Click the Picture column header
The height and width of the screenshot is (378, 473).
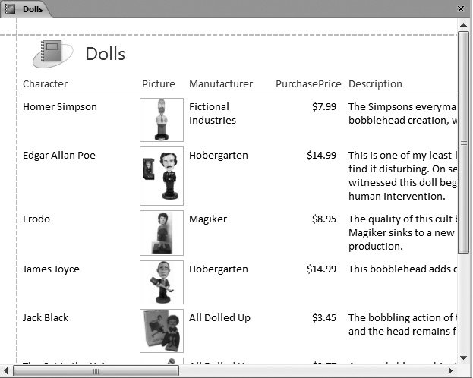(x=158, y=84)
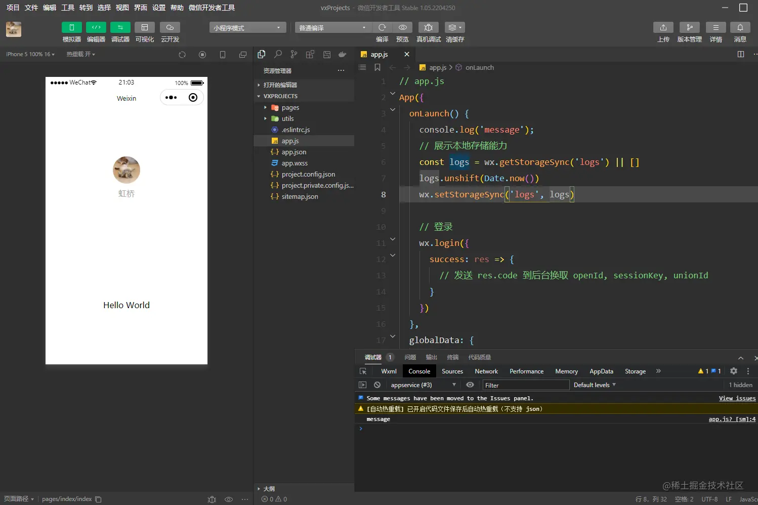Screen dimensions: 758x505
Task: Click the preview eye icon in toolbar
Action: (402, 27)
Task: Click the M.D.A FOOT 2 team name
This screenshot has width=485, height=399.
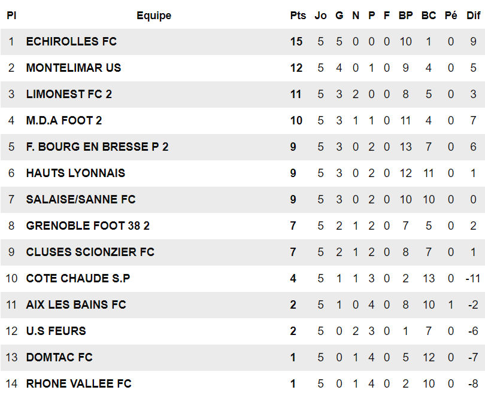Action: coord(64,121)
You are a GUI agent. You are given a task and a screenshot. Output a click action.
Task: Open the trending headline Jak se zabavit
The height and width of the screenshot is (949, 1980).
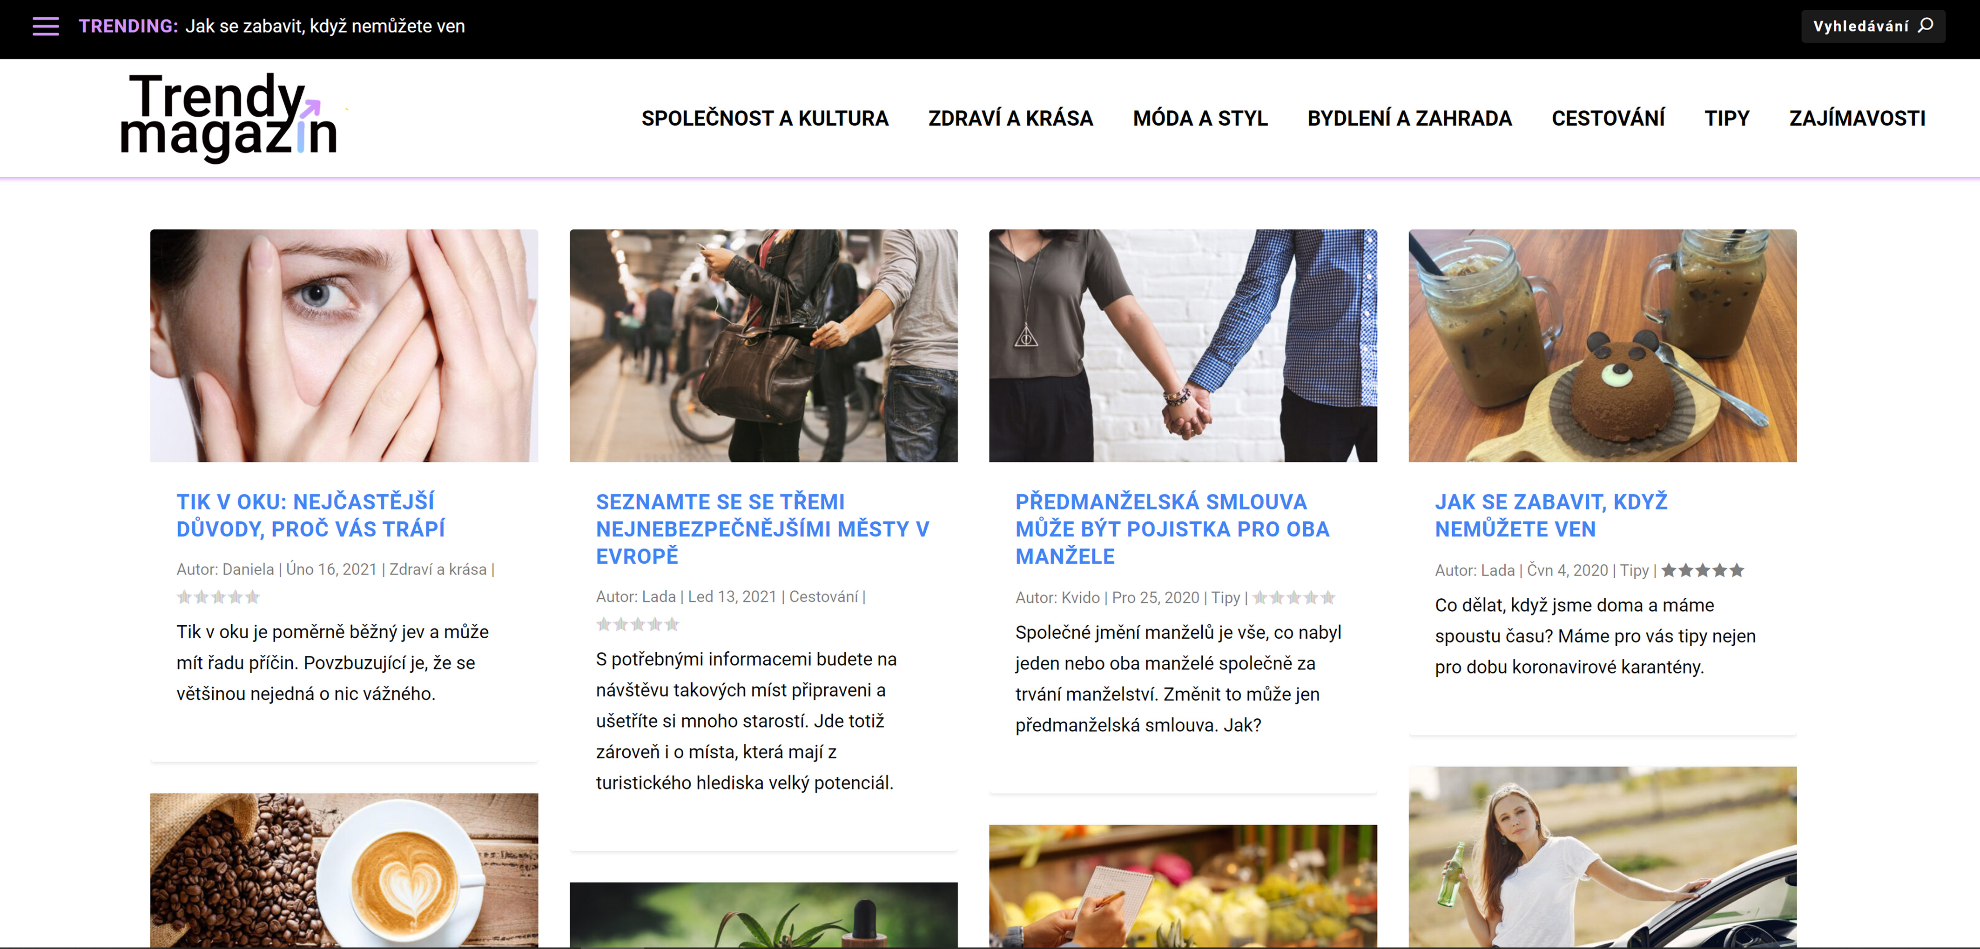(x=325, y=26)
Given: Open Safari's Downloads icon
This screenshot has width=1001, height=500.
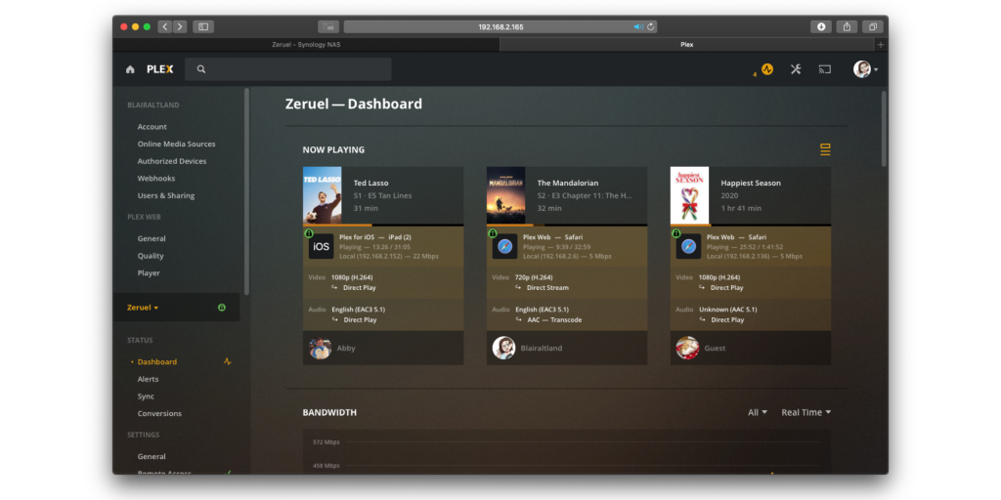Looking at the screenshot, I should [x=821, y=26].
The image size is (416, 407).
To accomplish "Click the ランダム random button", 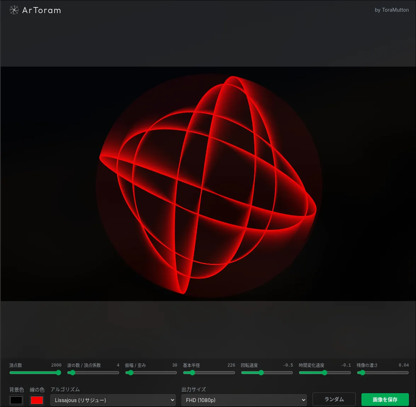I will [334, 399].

**EXERCISE REQUIREMENTS:** Using the data above, return the lines from the one holding "The height and width of the screenshot is (378, 473)." through the one holding "Given: Open Safari's Downloads icon" exactly, but not the pictures.

**ANSWER BOX:**
The height and width of the screenshot is (378, 473).
(x=158, y=84)
Screen dimensions: 758x505
Task: Click the preview eye icon in toolbar
Action: (402, 27)
Task: Click the M.D.A FOOT 2 team name
This screenshot has width=485, height=399.
Action: coord(64,121)
You are a GUI agent. You are given a task and a screenshot. Output a click action.
Task: Open the trending headline Jak se zabavit
The height and width of the screenshot is (949, 1980).
(x=325, y=26)
Given: Open Safari's Downloads icon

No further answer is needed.